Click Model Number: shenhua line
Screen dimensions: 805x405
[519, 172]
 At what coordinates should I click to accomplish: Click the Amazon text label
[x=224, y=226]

**Action item**
Look above for the line containing "Screen dimensions: 805x405"; copy from it through the last line, exactly, and nothing more.

**Completed exercise**
Screen dimensions: 805x405
[519, 172]
 At what coordinates should I click to accomplish: Click the Amazon text label
[x=224, y=226]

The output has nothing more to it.